(Study text)
== Segment start ==
I saw him a number of times for various tests over the next many  months, and each time, he would spend the entire time with me getting reacquainted with my history and reading back through my whole chart and asking the same  questions  as  before.  I  was  frustrated  and  always wanted to take the pen away from him and write things in bold so he’d see it the next time. The only time he ever got worked up was when he saw me use my grandfather’s cane for support while having to stand for 20  minutes, saying that if I used a cane, I’d come to depend on it… even  though  I couldn’t  stand for more than 5 minutes without leaning against  a wall, a table, a chair, anything for support.

Our acquaintance  ended with him saying that I’d just have to live  with my pain and its limitations because he couldn’t figure it out. Oh. So because he couldn’t figure it out, I was therefore doomed? It wasn’t that  he  couldn’t figure it out that bothered me but rather, but his casual dismissal and his arrogance.  I was still in constant pain that never let up. Ever.

I determined then that I was not going to be a cripple for the rest of my life and that I would be happy and productive again and that I would be able to release myself from this pain and have something  left over to be creative. It took 27 months and going outside classical medicine to find healing, but I did.

I rarely think of those days anymore. I wouldn’t have believed it possible then that a time would come when I wouldn’t be thinking of the pain at every possible second and  it  overriding  every  moment  in  my  life.  Any  back problems I have now are normal back aches from things like painting ceilings and laying patio bricks. And I cut my noodles just fine, thank you.

But today I read an article on the two questions that every doctor should ask, and it brought  everything back at full force.

My sister-in-law,  who is in medicine, and I had a talk last  Thanksgiving  about those inane questions  that you get asked in triage. Like, “On a scale of 1 to 10, 10 being the worst pain you’ve ever had (or can imagine), how bad is the pain?”
== Segment end ==
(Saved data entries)
== Segment start ==
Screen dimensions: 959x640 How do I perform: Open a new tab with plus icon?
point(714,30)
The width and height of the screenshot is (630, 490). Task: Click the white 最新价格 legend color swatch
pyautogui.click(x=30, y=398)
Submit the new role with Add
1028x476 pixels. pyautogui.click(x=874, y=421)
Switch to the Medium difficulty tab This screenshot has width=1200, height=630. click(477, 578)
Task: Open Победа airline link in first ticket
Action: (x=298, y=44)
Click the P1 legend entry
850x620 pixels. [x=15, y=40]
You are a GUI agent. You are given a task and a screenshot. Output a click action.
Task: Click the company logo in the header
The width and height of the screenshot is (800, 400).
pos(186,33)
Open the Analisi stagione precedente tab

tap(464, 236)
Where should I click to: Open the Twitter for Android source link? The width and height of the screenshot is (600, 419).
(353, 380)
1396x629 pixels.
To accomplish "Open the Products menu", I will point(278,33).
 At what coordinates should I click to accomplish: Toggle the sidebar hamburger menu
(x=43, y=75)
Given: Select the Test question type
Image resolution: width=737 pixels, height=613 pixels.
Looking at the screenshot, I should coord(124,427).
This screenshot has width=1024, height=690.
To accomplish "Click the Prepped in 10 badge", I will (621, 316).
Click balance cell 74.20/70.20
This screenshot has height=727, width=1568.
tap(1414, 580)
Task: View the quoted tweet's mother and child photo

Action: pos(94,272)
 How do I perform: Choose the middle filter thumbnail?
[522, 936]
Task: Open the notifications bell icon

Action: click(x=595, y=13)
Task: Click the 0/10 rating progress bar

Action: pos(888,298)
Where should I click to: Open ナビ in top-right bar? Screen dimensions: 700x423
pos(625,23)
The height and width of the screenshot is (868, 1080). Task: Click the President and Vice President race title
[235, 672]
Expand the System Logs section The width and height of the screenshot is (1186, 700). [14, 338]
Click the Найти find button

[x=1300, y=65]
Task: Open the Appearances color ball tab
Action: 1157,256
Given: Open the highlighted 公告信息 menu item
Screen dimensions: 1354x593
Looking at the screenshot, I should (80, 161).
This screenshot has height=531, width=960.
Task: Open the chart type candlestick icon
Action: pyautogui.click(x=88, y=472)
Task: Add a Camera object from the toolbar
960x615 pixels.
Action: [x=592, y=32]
== Segment end ==
(Assignment 1)
Answer these questions using the chronic pain account:
(a) For how long could the writer stand without leaning on something for support?
(b) How long did it take the writer to find healing?
(c) With whom did the writer discuss triage questions last Thanksgiving?
(Assignment 2) Quote the part of the chronic pain account that opens with the words containing "I determined then" and closes with "fine, thank you.".

(Answer space 1)
(a) No more than 5 minutes.
(b) 27 months.
(c) The writer's sister-in-law, who is in medicine.

(Answer space 2)
I determined then that I was not going to be a cripple for the rest of my life and that I would be happy and productive again and that I would be able to release myself from this pain and have something  left over to be creative. It took 27 months and going outside classical medicine to find healing, but I did.

I rarely think of those days anymore. I wouldn’t have believed it possible then that a time would come when I wouldn’t be thinking of the pain at every possible second and  it  overriding  every  moment  in  my  life.  Any  back problems I have now are normal back aches from things like painting ceilings and laying patio bricks. And I cut my noodles just fine, thank you.